アフガン軍の給与横領事件で有罪判決

2011.5.30


 military.comがアフガニスタン軍の給与横領事件について報じました。横領は脱走した兵士がいることにしたり、ボーナスを流用することで行われました。

 アフガン北部の基地で、14人の兵士が22,000ドルの給料を横領した件で起訴されました。4月に裁判で10人が有罪になり3人が2〜3年の禁固刑を受けました。3人とも控訴する予定です。

 アブドル・ワキル大尉(Lt.AbdulWakil)は、2010年の終わりに、情報提供者がマザリシャリフ(Mazar-i-Sharif)の第5コマンド大隊基地で給料がいくらか盗まれていると警告したときに疑いを持ち始めました。ワキル大尉は基地司令モハマッド・バジル中佐(Lt.Col.MohammadBasir)に話しました。「彼は聞くのを拒否しました。彼は何も問題はないと言いました」と彼は述べました。

 ワキル大尉は独自に調査し、基地の給与書類を調べ、おかしなことが浮かび上がりました。脱走はアフガン軍では珍しくなく、兵士は3年契約をして、満足するといなくなります。しばしば彼らは数ヶ月間脱走します。通常、部隊の給与はこうした変動を反映します。しかし、第5コマンド大隊は脱走がなく、誰も逃げたり、戻ったりしていませんでした。ワキル大尉は銀行に電子メールで送られたスプレッドシートと公文書のコピーを比較しました。脱走兵の銀行口座は現役兵のに変えられていました。

 ワキル大尉は証拠を上官に示し、6月末に調査を開始しました。彼が金の行方を追跡し、金を受け取った者と金額を解明するのに数ヶ月かかりました。その間、彼は上官から責められました。バジル中佐は申し立てはあり得ないことだと言いました。

 コンピュータ化された直接入金システムは、詐欺を防ぐために設置されました。以前、上官は部下の給与を密かに盗んでいましたが、いまは給料は兵士の銀行口座に直接入金されます。「誰も銀行のシステムを知らないから、問題が分からないのです」とワキル大尉は言いました。

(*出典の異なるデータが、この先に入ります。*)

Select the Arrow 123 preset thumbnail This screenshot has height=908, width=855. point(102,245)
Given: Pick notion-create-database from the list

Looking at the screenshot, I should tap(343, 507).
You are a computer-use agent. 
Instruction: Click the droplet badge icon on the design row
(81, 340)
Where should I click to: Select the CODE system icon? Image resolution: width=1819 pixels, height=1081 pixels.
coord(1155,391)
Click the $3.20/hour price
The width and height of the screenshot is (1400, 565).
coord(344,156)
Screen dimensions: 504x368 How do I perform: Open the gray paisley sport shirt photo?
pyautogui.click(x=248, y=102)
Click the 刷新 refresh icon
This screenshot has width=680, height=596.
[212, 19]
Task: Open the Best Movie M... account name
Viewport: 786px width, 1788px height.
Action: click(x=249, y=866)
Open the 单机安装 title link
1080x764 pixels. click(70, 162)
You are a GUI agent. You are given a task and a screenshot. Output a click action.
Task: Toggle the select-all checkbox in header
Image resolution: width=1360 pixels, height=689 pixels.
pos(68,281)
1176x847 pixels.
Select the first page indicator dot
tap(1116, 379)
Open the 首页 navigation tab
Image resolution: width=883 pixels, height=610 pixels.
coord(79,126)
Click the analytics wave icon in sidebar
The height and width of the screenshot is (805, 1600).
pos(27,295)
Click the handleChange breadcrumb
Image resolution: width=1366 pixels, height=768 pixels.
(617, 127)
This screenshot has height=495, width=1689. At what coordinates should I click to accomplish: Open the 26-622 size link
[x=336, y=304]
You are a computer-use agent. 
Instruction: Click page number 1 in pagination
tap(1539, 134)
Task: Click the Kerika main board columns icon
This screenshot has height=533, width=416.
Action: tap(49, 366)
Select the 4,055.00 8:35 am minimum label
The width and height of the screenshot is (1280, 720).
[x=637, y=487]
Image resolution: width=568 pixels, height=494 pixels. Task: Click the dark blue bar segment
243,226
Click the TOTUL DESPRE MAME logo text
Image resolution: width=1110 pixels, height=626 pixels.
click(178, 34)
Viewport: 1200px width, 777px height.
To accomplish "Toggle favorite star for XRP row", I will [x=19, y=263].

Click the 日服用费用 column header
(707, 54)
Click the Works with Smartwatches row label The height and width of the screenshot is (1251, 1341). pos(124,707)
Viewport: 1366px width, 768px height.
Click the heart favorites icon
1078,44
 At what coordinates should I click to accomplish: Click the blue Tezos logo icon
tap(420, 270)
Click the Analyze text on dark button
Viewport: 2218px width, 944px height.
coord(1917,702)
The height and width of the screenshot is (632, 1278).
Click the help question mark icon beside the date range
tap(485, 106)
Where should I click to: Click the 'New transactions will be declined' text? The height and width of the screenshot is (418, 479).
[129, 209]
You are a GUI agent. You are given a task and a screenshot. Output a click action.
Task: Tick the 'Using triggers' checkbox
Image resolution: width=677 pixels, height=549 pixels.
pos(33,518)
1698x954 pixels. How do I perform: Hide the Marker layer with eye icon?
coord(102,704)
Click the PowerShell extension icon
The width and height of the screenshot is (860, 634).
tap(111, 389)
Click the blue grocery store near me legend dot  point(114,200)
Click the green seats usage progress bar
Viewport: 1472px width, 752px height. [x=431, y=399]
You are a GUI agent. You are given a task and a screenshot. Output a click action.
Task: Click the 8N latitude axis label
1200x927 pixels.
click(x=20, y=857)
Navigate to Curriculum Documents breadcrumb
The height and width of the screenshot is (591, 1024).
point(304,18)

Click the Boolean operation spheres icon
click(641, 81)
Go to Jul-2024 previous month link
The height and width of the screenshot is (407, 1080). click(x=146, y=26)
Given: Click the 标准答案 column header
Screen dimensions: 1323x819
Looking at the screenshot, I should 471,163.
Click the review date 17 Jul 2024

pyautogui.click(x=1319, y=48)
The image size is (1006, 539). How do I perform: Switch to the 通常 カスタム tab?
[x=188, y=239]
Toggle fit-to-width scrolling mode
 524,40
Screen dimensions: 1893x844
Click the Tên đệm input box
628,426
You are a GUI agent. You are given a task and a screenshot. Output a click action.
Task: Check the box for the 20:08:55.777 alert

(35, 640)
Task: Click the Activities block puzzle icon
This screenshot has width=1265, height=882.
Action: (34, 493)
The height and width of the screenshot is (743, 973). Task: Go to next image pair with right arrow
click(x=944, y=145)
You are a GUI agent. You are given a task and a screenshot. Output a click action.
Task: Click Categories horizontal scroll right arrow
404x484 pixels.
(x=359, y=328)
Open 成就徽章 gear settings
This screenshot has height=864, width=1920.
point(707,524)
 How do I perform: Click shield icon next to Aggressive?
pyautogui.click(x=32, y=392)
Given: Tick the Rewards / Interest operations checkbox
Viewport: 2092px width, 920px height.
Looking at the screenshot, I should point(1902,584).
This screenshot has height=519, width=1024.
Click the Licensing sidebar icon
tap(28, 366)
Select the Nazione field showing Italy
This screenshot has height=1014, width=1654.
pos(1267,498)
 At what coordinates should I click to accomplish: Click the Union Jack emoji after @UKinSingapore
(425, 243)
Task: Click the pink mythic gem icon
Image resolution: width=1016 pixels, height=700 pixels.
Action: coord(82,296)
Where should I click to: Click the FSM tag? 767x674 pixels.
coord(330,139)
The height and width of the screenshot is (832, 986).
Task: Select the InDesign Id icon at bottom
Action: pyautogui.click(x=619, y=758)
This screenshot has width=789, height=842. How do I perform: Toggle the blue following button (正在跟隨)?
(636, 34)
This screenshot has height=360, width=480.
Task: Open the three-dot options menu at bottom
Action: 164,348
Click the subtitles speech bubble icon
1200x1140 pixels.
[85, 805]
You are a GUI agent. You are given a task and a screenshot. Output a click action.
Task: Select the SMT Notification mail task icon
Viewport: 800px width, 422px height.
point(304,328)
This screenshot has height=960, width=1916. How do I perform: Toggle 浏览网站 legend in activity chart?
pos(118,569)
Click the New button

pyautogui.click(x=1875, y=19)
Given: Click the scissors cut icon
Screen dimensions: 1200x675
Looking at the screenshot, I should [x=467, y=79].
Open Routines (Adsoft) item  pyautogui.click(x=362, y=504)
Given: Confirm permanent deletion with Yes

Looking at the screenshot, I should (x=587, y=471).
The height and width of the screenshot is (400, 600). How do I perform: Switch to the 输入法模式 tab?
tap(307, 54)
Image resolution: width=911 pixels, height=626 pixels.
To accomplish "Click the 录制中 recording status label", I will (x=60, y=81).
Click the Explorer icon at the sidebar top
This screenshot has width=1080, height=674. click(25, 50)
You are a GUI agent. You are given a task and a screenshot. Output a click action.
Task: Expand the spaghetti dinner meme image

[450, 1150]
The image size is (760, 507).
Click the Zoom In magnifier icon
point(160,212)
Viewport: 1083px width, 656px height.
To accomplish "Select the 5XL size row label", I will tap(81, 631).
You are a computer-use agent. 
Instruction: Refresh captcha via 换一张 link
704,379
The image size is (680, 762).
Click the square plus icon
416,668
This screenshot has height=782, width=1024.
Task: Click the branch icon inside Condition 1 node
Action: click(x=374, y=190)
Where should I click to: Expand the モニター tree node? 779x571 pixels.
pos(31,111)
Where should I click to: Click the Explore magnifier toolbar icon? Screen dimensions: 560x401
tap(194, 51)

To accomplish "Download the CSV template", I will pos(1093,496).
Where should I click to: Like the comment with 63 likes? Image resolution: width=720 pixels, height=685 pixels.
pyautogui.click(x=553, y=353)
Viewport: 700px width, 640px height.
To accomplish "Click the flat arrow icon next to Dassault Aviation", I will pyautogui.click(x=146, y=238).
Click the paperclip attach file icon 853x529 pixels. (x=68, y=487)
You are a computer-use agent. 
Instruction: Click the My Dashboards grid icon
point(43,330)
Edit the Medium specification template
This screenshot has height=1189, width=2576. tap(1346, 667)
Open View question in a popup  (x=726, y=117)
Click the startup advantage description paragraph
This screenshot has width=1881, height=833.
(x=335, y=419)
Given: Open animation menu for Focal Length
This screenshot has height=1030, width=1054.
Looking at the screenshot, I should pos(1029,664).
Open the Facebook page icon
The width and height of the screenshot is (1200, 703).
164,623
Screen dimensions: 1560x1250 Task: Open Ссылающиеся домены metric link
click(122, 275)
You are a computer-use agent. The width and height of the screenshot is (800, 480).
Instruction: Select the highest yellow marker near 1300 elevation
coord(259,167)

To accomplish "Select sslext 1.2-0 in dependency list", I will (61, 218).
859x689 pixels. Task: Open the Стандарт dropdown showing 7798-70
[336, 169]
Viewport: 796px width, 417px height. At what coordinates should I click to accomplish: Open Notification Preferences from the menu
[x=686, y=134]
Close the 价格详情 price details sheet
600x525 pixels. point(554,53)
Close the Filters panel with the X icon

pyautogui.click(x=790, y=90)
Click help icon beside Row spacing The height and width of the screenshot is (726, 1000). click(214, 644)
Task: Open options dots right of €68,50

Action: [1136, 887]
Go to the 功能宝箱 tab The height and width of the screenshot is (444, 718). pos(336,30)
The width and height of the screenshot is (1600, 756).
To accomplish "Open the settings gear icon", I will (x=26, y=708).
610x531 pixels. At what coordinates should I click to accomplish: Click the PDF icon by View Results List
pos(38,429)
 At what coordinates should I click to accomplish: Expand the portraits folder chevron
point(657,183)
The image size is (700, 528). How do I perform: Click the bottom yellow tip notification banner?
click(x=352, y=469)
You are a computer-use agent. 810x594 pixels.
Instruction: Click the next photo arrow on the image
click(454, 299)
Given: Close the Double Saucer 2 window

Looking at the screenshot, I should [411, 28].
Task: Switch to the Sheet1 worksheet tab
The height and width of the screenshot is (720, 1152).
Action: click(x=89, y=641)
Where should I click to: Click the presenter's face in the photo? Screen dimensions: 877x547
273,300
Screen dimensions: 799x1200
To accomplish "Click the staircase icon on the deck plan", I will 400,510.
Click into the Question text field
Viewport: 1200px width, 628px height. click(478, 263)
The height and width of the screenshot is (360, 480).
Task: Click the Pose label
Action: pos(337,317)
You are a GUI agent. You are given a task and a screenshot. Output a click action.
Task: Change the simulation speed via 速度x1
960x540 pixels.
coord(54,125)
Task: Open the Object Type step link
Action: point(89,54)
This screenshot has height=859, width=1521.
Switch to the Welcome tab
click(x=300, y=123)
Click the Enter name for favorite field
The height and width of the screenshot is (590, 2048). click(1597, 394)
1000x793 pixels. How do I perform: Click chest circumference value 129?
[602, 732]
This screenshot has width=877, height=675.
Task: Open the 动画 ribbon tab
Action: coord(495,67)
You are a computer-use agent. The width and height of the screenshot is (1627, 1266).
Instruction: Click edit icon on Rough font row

 ある夜、ワキル大尉は電話で起こされました。電話をかけた者は調査を知っており、「軍事法廷から出てきた時にお前を殺す」と警告しました。ワキル大尉はその週に3件以上の死の脅迫を受けました。それから、彼は文章での脅迫を受けるようになりました。ある送り主は、20人のタリバン兵に彼を追い詰めるように協力を求めたと言いました。「この手のことはアフガンで起こります」「私は自分の仕事をしなければなりません」とワキル大尉は言いました。

 この事件の犯人は、大隊の主計将校シャムスディン中佐(Lt.Col.Shamsudin)と、彼の指揮下の若い軍曹、アーマド・ジャウェド(Sgt.AhmadJawed)とヘムラン(Sgt.Hemran)でした。シャムスディンは禁固3年。ジャウェドとヘムランは禁固2年とされました。他に、職務怠慢で有罪のバジル中佐を含む7人が有罪となり、6ヶ月から1年間、基地に立ち入り禁止と減俸を命じられました。シャムスディン、ジャウェド、ヘムランは、彼らが盗んだ金の2倍の4,000ドル、19,000ドル、7,400ドルの罰金を科されました。


 事件に直接関係あるところだけ紹介しました。関係者のコメントなどは省略しています。

 この事件は問題ですが、以前に比べたらよくなったのかも知れません。イスラム国では、装備品を部下に売って上官が商売をしたり、部下が給料の一部を上納するのが当たり前です。以前にも給料の着服を防ぐために携帯電話を使うシステムが使われましたが、それでも事件が起きました(記事はこちら)。それに比べたら、いまはスプレッドシートや電子メールを使い、隊員に銀行口座を持たせ、不正を防ごうという動きがあります。でも、横領を働いて停職で済むのは、我々の常識を越えています。その点がむしろ問題なのかも知れません。